Your job over the next several weeks is to conduct some insightful analysis to help senior
management understand more about how to improve customer engagement and profitability. In
this first assignment, you will prepare the dataset for analysis by cleaning it.
Q1 (10 Points)
Import the “starbucks final data.txt” dataset into R. Using R, report the number of missing values
(NA values) for each one of the 27 variables. How many missing values are there for each
variable and also for the entire dataset? That is, report both the missing values for each variable
and the sum of missing values across all variables.
Q2 (10 Points)
Using R, strip out all rows of data where there are ANY missing values (NA values). Once you
have removed any and all rows with missing values, report below the number of rows in the
dataset that remain. How many non-missing rows are there?

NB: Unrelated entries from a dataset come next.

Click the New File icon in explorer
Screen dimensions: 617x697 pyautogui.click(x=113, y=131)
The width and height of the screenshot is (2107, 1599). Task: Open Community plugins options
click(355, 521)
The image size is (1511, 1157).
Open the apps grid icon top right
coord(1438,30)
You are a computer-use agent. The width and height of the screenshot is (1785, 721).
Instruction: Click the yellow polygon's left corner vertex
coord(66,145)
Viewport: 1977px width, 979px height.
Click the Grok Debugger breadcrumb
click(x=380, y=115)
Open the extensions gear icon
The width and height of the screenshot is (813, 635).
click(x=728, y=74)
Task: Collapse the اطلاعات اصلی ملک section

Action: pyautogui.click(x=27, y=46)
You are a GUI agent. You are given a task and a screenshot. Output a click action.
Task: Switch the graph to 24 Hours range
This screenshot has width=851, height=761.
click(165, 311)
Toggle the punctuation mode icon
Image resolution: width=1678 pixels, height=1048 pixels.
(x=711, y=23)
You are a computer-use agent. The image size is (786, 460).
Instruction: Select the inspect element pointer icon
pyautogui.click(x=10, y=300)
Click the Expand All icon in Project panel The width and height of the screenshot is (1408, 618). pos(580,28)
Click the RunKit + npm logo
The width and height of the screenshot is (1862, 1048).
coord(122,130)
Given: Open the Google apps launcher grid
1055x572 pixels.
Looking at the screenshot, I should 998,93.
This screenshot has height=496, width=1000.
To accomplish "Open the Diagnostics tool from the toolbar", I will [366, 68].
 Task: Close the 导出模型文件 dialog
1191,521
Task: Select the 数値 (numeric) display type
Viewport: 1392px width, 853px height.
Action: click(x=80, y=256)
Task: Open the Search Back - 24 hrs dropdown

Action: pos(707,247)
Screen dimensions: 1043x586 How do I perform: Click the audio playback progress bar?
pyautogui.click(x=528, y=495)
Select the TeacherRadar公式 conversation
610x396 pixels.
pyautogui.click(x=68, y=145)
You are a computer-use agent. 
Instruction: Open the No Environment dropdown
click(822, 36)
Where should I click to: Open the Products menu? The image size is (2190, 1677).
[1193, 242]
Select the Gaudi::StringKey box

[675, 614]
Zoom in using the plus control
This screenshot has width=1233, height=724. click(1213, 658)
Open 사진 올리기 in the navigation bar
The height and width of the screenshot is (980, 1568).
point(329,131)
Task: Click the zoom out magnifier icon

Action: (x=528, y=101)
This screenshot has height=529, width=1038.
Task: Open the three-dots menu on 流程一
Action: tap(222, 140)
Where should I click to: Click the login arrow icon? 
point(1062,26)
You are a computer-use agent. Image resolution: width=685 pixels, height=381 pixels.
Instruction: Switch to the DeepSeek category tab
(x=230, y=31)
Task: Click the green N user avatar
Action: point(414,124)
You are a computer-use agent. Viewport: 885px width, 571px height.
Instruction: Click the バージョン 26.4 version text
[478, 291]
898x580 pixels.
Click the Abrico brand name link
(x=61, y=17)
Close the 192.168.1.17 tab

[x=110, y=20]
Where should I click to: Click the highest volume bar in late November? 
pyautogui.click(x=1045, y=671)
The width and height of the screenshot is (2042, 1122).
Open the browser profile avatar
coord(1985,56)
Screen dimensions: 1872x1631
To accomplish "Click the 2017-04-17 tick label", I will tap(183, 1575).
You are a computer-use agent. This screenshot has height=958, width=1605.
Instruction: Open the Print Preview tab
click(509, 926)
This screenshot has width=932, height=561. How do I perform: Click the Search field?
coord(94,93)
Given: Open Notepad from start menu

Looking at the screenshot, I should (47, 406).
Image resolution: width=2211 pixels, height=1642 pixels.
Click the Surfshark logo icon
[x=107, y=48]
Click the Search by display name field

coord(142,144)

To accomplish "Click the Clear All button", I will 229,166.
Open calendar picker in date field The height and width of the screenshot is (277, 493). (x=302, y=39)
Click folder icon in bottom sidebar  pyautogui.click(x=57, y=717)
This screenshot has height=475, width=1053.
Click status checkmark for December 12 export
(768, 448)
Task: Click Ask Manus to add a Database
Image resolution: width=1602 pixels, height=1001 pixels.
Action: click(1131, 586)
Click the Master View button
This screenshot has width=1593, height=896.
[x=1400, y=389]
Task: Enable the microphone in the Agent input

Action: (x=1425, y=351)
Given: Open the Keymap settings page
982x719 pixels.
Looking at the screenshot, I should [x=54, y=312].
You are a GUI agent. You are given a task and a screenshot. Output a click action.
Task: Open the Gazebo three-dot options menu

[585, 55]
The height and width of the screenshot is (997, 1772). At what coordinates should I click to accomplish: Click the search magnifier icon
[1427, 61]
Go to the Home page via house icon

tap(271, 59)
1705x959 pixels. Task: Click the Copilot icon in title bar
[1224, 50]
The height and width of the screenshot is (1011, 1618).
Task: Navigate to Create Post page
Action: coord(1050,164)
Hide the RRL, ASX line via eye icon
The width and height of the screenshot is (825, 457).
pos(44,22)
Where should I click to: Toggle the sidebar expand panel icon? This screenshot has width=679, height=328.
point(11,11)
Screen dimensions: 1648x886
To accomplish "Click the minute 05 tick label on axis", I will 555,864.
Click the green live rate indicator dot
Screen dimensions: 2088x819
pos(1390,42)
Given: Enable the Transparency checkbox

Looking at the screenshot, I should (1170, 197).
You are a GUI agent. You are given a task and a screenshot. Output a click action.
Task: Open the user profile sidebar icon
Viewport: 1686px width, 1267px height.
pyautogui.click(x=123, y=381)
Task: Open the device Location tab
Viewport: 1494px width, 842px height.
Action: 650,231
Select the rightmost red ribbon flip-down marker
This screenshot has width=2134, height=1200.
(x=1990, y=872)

Does it seem like we are throwing
away a lot of data by removing all the rows with missing data?
Q3 (10 Points)
The 22 variables X1 – X22 should only contain the values 1,2,3,4, or 5. Report for each one of
these 22 variables the number of impossible values. Impossible values are defined as any values
that less than 1 or values greater than 5. How many impossible values are there for each
variable? Also report the total number of impossible values across all 22 variables (the sum). Use
your cleaned dataset from Q2 above for answering this question (perform this analysis on the
dataset with NO NA values).
For example, the variable X15 has the following values:
3
table(starbucks.complete$X15)
-1 0 1 2 3 4 5 6 7
2 9 190 1044 2120 1969 686 93 8
Therefore, there are a total of 2 + 9 + 93 + 8 = 112 impossible values. The first row are the
values in the variable X15 and the second row is the count of the number of surveys with those
values. For example, there were 9 customers who answered a “0”. Repeat this calculation for all
22 variables X1 – X22 and report the total number of impossible values for each variable and the
sum of impossible values across all 22 variables below.
Q4 (10 Points)
Management has asked that for variables X1-X22, you replace the impossible values with better
numbers. Specifically, they have asked that you do the following:
a. For any values less than 1 (< 1), replace these values with 1. For example, replace -1 with
1, replace 0 with 1 etc.
b. For any values greater than 5, replace these values with 5. For example, replace 6 with 5,
replace 7 with 5 etc.
c. Once you have replaced all of these values for X1 – X22, do a frequency count and report
the total numbers of 1s, 2s, 3s, 4s, and 5s across all 22 variables AFTER replacement. If
you did this correctly, there should no longer be any impossible values in the dataset for
X1-X22.
Q5 (10 Points)
Last but not least, the variables “satis100” and “recommend” also have impossible values. The
range of satis100 should lie between 0 and 100, and the range of recommend should be between
0 to 10.
For satis100, replace any values that are less than 0 with 0, and replace any values greater than
100 with 100.
For recommend, replace any values that are less than 0 with 0, and replace any values that are
greater than 10 with 10.
Finally, for “recommend” only, report below the counts of the number of unique values for
“recommend” after you’ve replaced the impossible values (i.e. how many 0’s, 1’s…10’s etc. are
there in the final dataset for variable “recommend”). Also report the average values (means) for
all variables in this final cleaned dataset below. That is, report the averages for X1-X22,
satis100, recommend, income, profits, and zipcode. Note that the mean for zipcode is
meaningless (as it is a postal code) but report it anyway.